This year has been one of the most tumultuous in modern history. That is owed almost entirely to the COVID-19 pandemic, which has swept across the globe and served as a destabilizing force socially, politically, and economically. It should come as no surprise that Canadians have erred on the side of extreme caution this year. However, I want to discuss why that is pushing them to make one huge mistake in their TFSA.
A recent report from Canadian Imperial Bank of Commerce revealed that Canadian households and businesses were holding on to more than $170 billion in excess cash. Households alone are sitting on $90 billion. That is equal to 4% of total consumer spending. Savings rates have shot up during the pandemic, as citizens have been forced to cancel many of their 2020 plans. However, many Canadian households are not putting that excess cash to use.
The CIBC report also said that the savings rates for Canadians has climbed to 13.6%. That is compared to 3.6% before the pandemic. This is one of the only silver linings during a brutal year. However, this increase in savings risks going to waste.
Why holding cash in your TFSA in 2020 has been a horrible idea
Around this time last year, I’d warned Canadians against making one huge TFSA mistake in 2020. That mistake? Holding cash in their TFSA rather than putting it to work for them.
The great benefit of the TFSA is its ability to offer capital growth and income to investors without being subjected to a capital gains tax. Even better, this account offers wonderful flexibility. Want to sell your stake and spend your tax-free gains and/or income? No problem. You can withdraw your TFSA funds without suffering a penalty.
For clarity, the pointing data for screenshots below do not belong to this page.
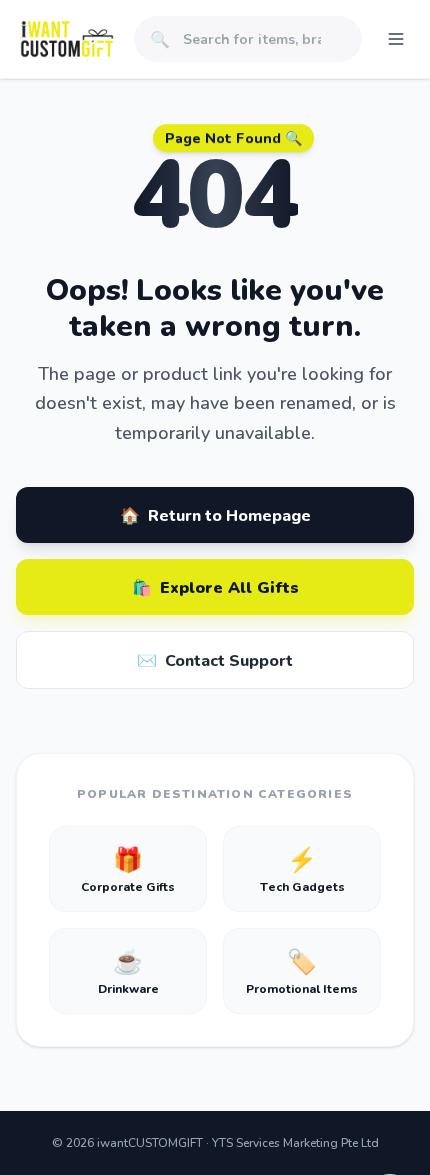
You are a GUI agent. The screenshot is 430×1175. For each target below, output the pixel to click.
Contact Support (215, 659)
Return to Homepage (215, 514)
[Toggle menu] (396, 39)
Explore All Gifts (215, 586)
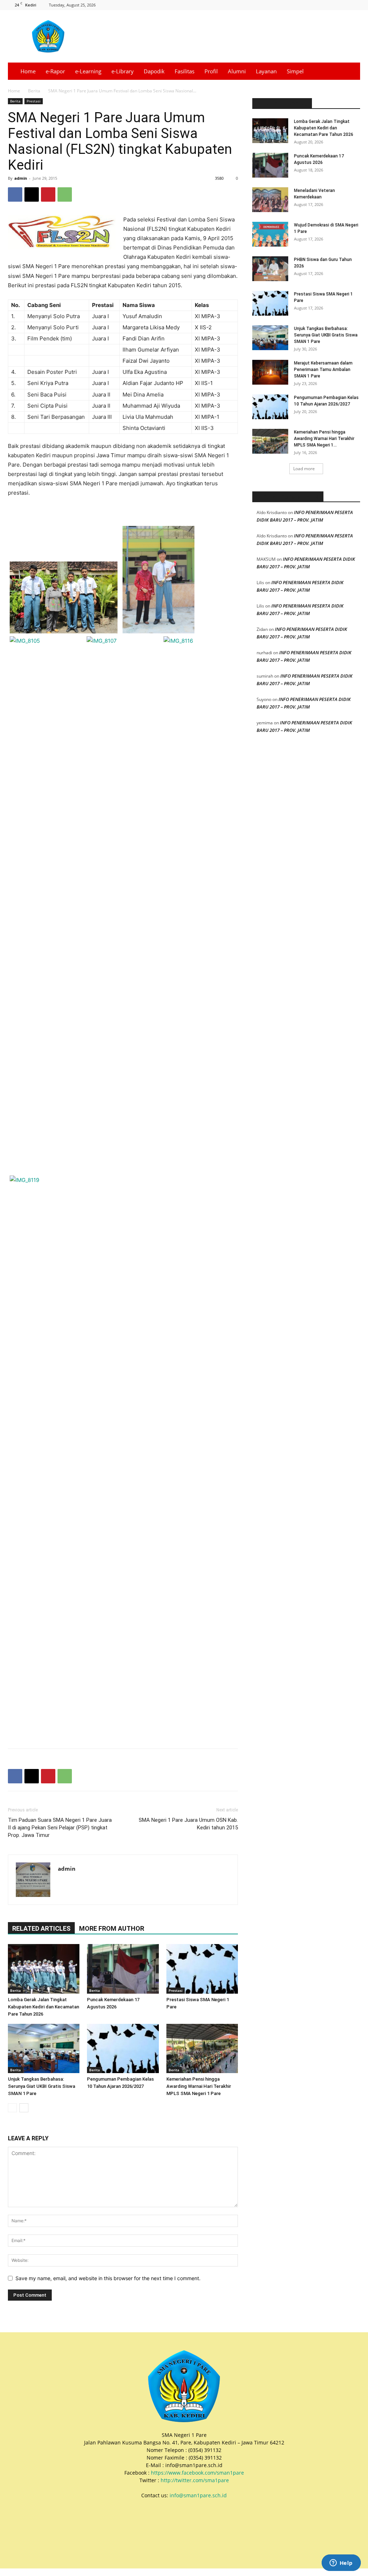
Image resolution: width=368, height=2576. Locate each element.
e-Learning (88, 71)
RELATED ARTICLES (41, 1928)
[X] (331, 5)
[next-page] (23, 2107)
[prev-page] (12, 2107)
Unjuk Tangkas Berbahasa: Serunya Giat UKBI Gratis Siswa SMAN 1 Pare (41, 2086)
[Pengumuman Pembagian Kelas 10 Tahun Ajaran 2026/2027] (122, 2048)
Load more (304, 469)
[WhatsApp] (65, 194)
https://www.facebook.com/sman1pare (197, 2472)
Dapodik (154, 71)
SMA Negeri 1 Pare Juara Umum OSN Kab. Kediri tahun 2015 (188, 1824)
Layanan (266, 71)
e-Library (122, 71)
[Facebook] (307, 5)
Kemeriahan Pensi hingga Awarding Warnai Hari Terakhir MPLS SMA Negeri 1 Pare (198, 2086)
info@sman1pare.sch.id (198, 2495)
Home (28, 71)
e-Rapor (55, 71)
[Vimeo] (342, 5)
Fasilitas (184, 71)
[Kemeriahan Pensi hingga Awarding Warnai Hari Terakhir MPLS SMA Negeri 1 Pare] (202, 2048)
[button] (351, 71)
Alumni (237, 71)
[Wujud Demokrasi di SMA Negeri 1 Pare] (270, 234)
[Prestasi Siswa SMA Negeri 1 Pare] (202, 1968)
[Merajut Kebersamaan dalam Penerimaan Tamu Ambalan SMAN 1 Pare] (270, 372)
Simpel (295, 71)
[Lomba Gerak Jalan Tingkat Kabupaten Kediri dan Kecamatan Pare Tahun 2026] (43, 1968)
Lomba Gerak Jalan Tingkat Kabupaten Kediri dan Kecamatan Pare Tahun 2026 (43, 2007)
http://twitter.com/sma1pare (195, 2480)
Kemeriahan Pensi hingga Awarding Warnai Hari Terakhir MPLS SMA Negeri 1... (324, 439)
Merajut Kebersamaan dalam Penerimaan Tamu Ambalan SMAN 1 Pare (323, 370)
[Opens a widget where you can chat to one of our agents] (341, 2563)
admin (20, 178)
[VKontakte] (354, 5)
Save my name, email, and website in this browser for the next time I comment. (108, 2278)
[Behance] (295, 5)
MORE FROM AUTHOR (111, 1928)
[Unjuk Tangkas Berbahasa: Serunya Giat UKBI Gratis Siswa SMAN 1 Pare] (43, 2048)
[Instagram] (319, 5)
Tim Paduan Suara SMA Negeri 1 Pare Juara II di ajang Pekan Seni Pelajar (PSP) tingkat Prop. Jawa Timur (60, 1827)
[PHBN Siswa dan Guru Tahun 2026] (270, 268)
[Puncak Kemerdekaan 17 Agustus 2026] (122, 1968)
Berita (34, 91)
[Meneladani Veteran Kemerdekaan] (270, 199)
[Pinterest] (48, 194)
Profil (211, 71)
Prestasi (34, 101)
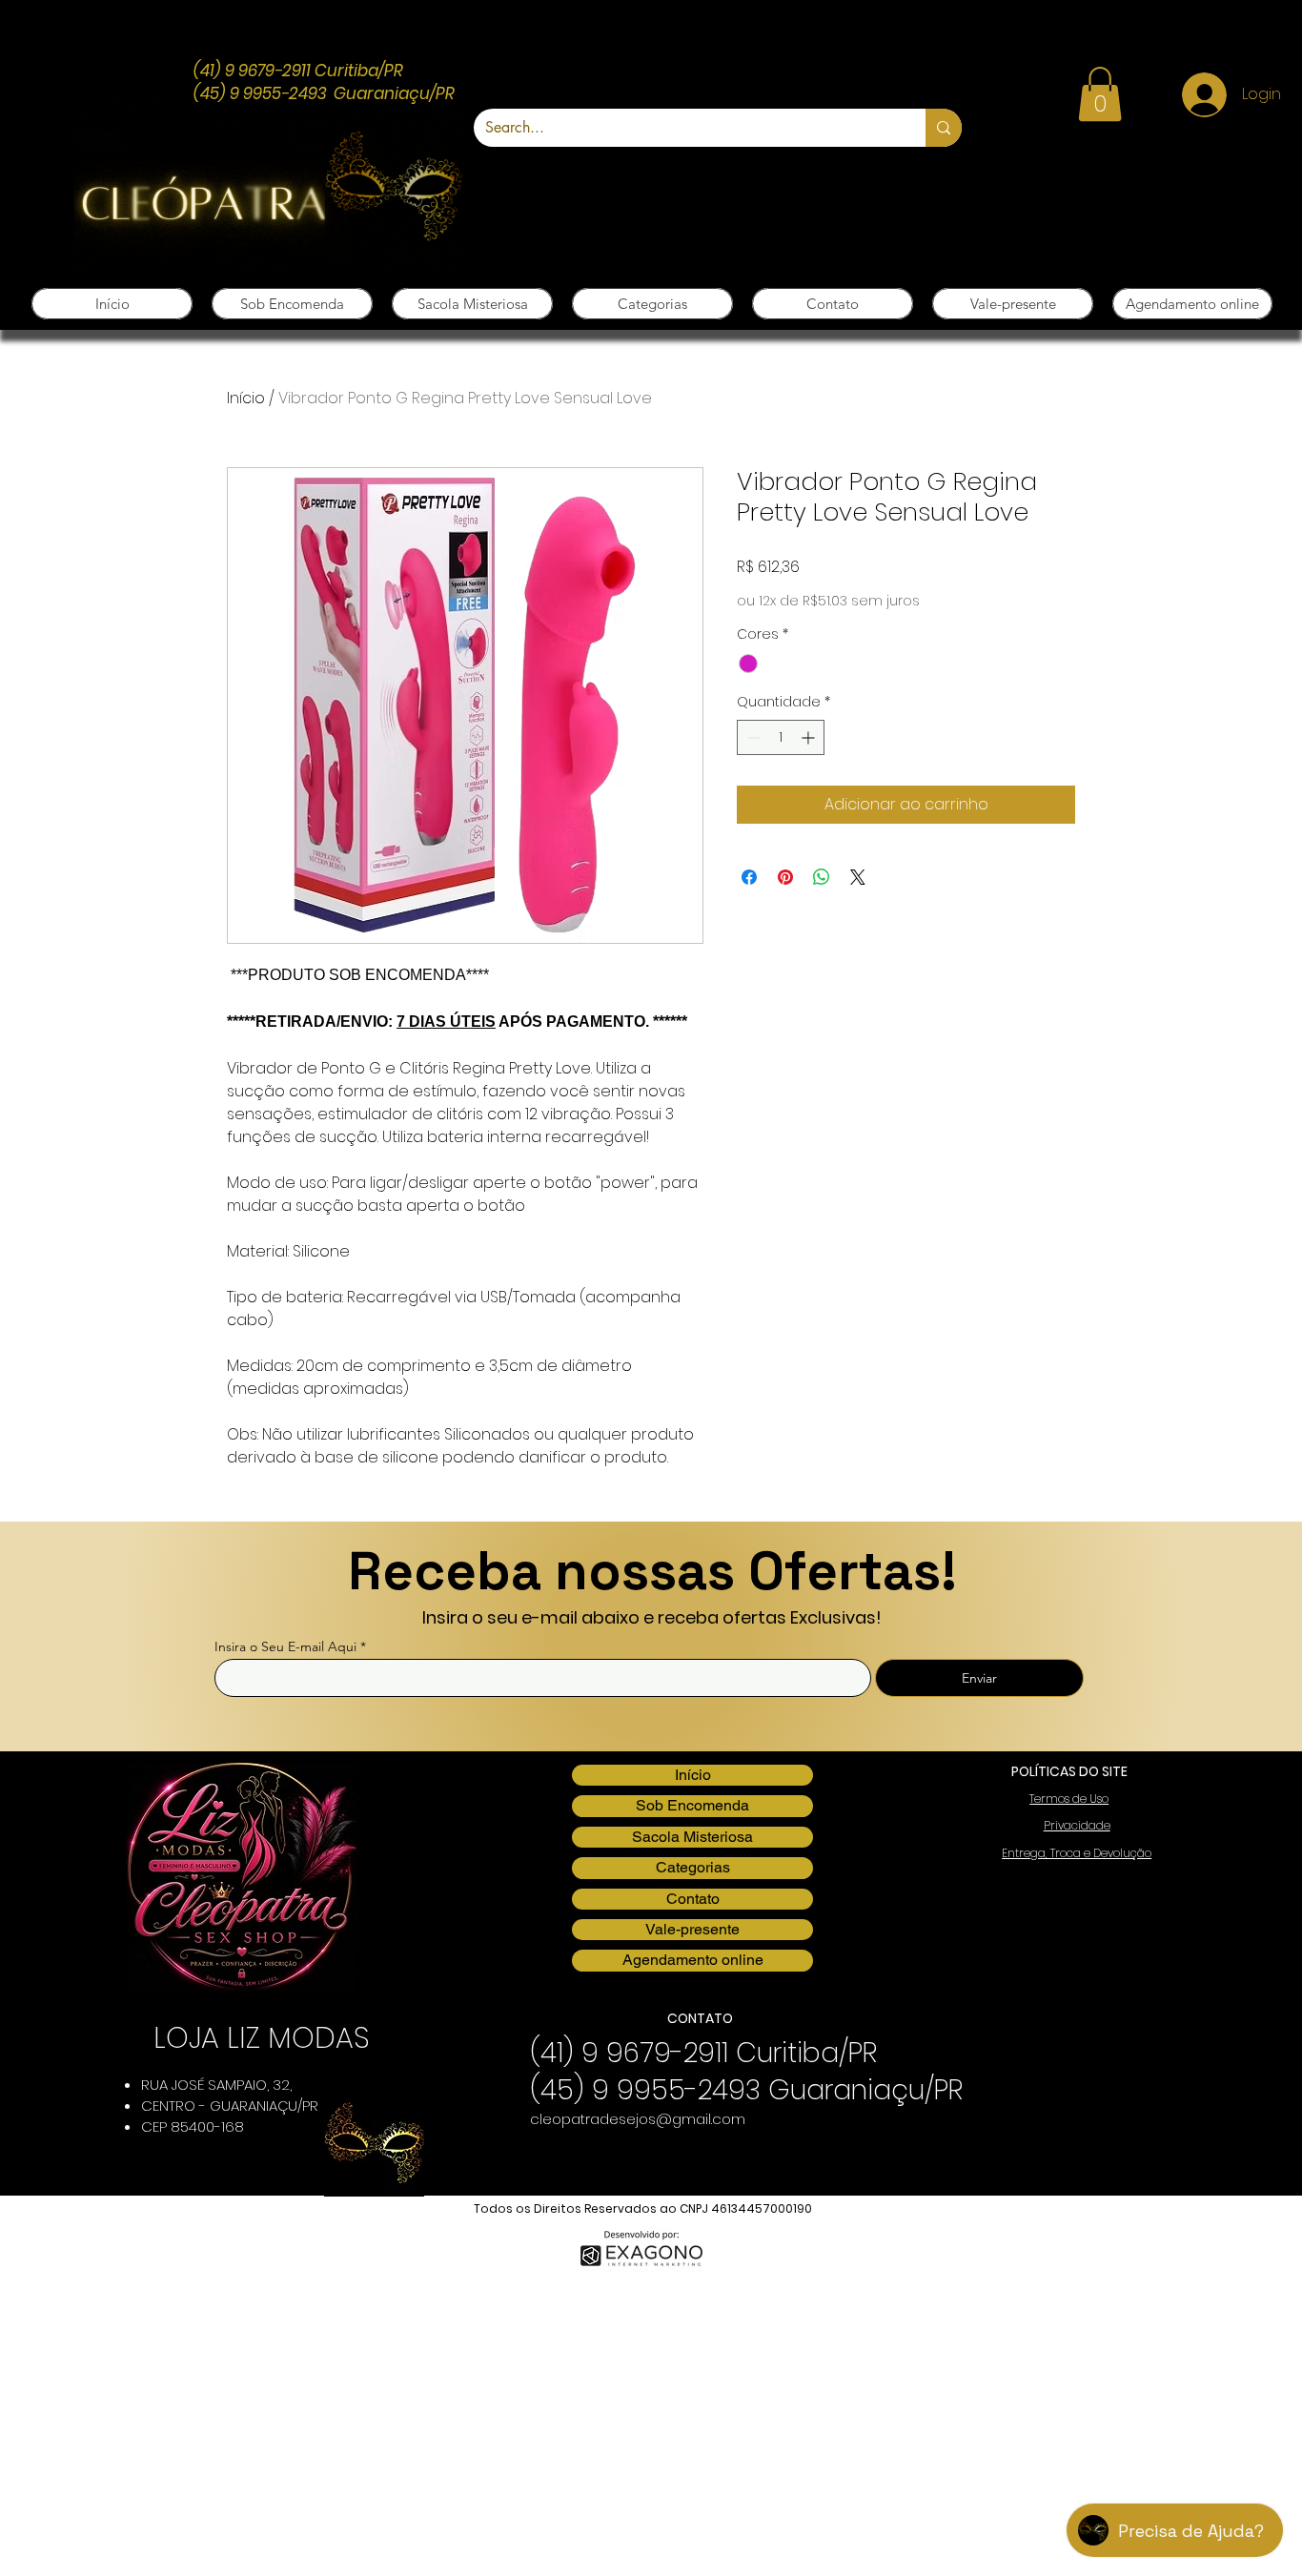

Canadians have been understandably wary during 2020. The COVID-19 pandemic has devastated Canada’s economy. It threatens to do more damage, as governments are ramping up restrictions as cases have climbed in October and November. Many are fearful of volatility in the stock market. However, there have been substantial gains on the TSX since the March market crash. Canadians sitting on cash from increased savings have missed out on massive capital-growth opportunities.
Consider spending your cash on these two stocks today
Instead of storing that cash in your TFSA, Canadians should be on the hunt for quality stocks. Back in September, I’d suggested WELL Health. Its shares have climbed 40% over the past three months.
Manulife (TSX:MFC)(NYSE:MFC) remains one of my favourite targets for a TFSA. This is one of the largest insurance providers and financial services companies in the country. Its shares have dropped 13% in 2020. However, the stock is up 10% in a three-month span.
Shares of Manulife last possessed a price-to-earnings ratio of 8.2 and a price-to-book value of 0.8. That puts this stock in very attractive value territory. Moreover, TFSA investors can feast on its quarterly dividend of $0.28 per share. That represents a strong 5.1% yield.
Sitting on a lot of cash in your TFSA? Air Canada is one stock to consider right now. Airlines have been pummeled during the pandemic but shares of Air Canada and its peers surged on promising vaccine news from Pfizer and Moderna. Its shares have climbed 33% month over month as of close on November 17.
Air Canada was one of the strongest stocks on the TSX over the course of the 2010s. It began the decade on the brink, facing potential bankruptcy due to the global financial crisis. Good leadership has vastly improved its balance sheet, making it well suited to weather a new storm.
A $1,000 investment in Air Canada at the beginning of the 2010s would have been worth $37,800 as of close on December 31, 2019. Those are tax-free gains worth getting excited about in a TFSA.